If I may borrow a phrase from the English Poet Laureate John Masefield, it was time to go down to the seas again.

It had been more than three years since our family’s Transatlantic passage on Jewel of the Seas. Maria and I had planned another Transatlantic – Mediterranean back to back on the smaller Rhapsody of the Seas in April 2020. Just the two of us this time.

Of course COVID happened, our cruises got canceled, and we received a bunch of “Cruise with Confidence” credits. Not that we were ever that confident. But we had to book something by the end of 2022 or lose our money. So it was that we ended up on the much larger Adventure of the Seas, with a New England and Canada itinerary.

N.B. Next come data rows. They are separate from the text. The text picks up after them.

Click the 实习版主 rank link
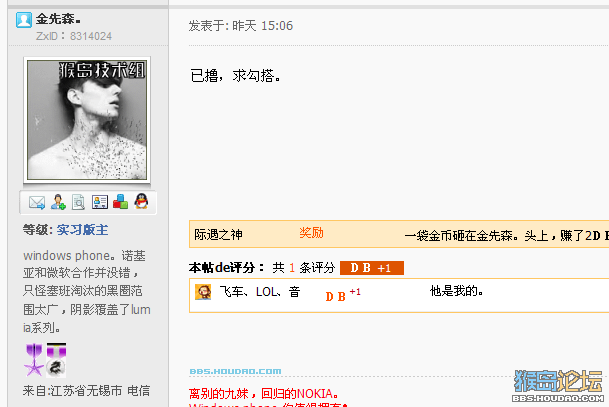 (82, 230)
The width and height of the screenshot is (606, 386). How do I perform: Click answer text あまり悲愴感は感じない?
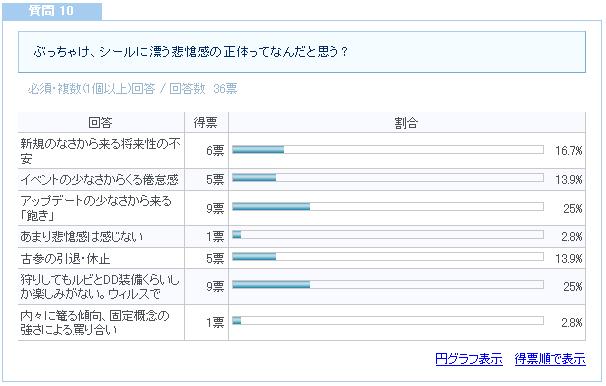pyautogui.click(x=82, y=236)
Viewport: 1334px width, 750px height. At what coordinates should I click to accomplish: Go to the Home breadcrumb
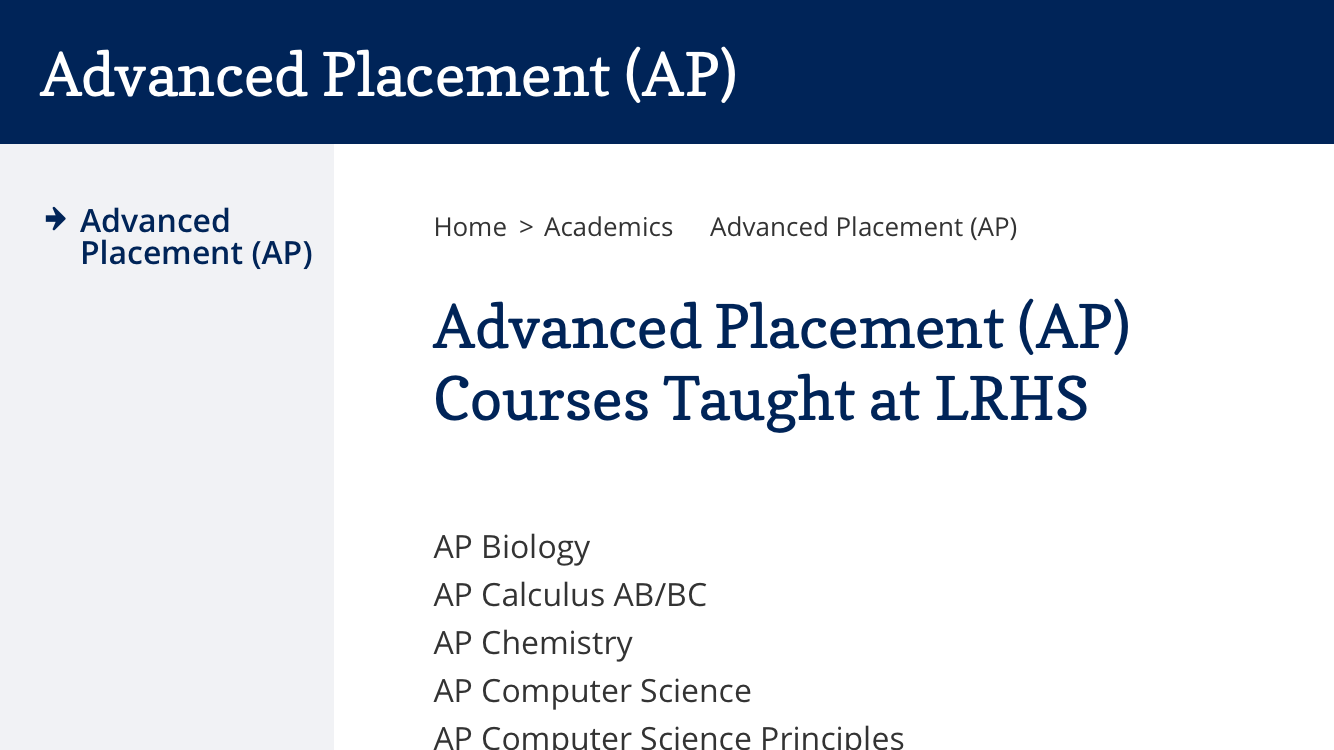(470, 227)
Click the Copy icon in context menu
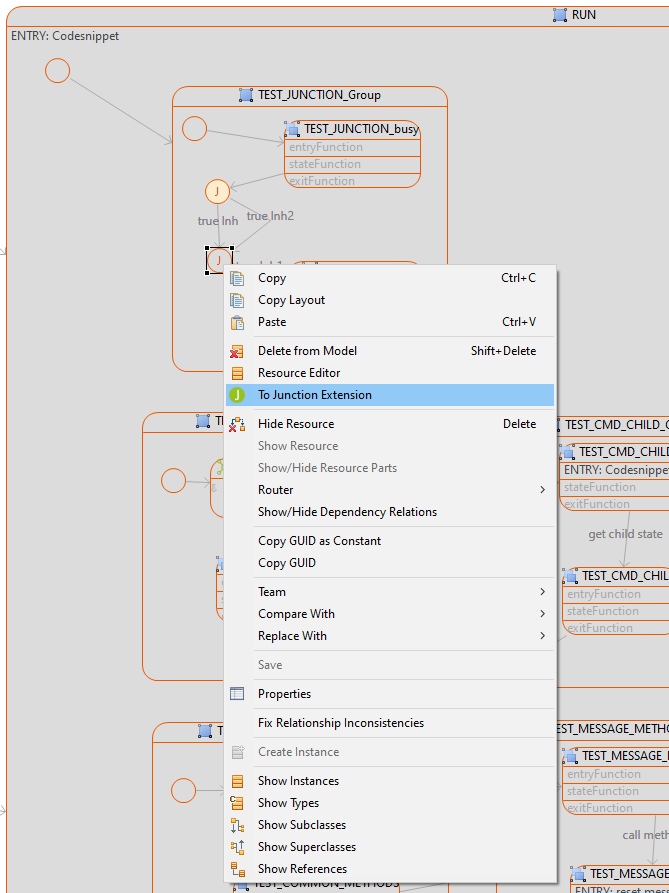The height and width of the screenshot is (893, 669). tap(237, 278)
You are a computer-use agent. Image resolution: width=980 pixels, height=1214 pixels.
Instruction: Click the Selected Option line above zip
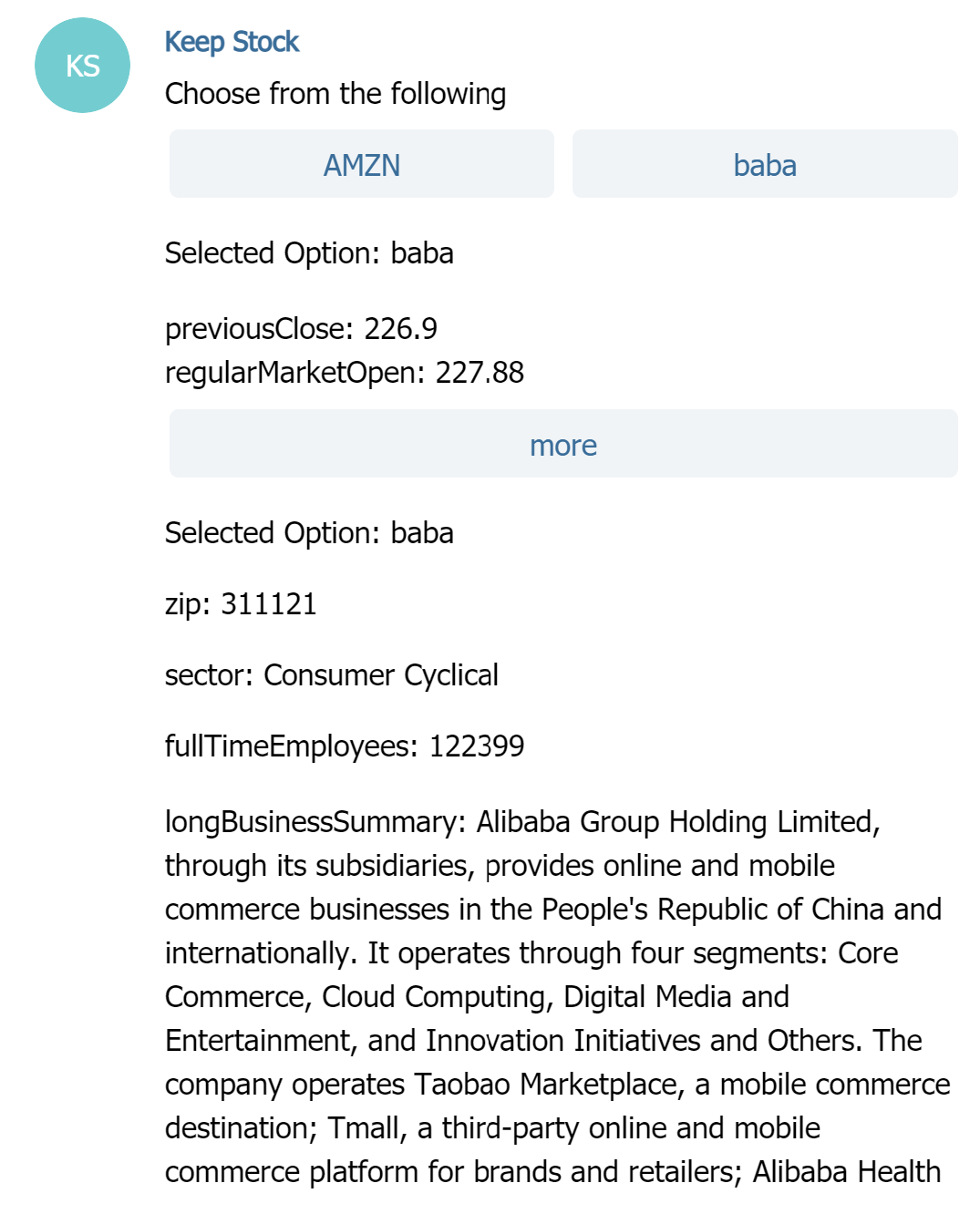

We made sure we had lots of masks, got our 5th COVID shot. And then we crossed our fingers and hoped for the best. At the very least I would get to see “a grey mist on the seas’s face, and a grey dawn breaking.” It just doesn’t get any better than that.

Sweet Susie

When my youngest grandchild was born, our pastor in Almonte asked her name. I told him “Susannah.” He said: “Wow, that is really Biblical.”

I hope they were good dancers back in Old Testament times, because Susannah really loves to dance.

She loves to play cards and board games too – and she is as talented as her Mother was at that age. She loves to zap Grandpa just as much as the older two when it comes to Chase the Ace or Uno.

Susannah is doing very well academically, and it’ll only be a couple of years before she follows her siblings into middle school.

She’s started to call herself Susie lately and we old folks like that just as much as her formal, Biblical name.

We are sorry to miss her special 9th birthday tomorrow, but the kids manage to keep a birthday festival going for a week or so, so we’ll catch up after we get back from our holiday.

Happy birthday, dear Susannah and Nonna and Grandpa send you much love.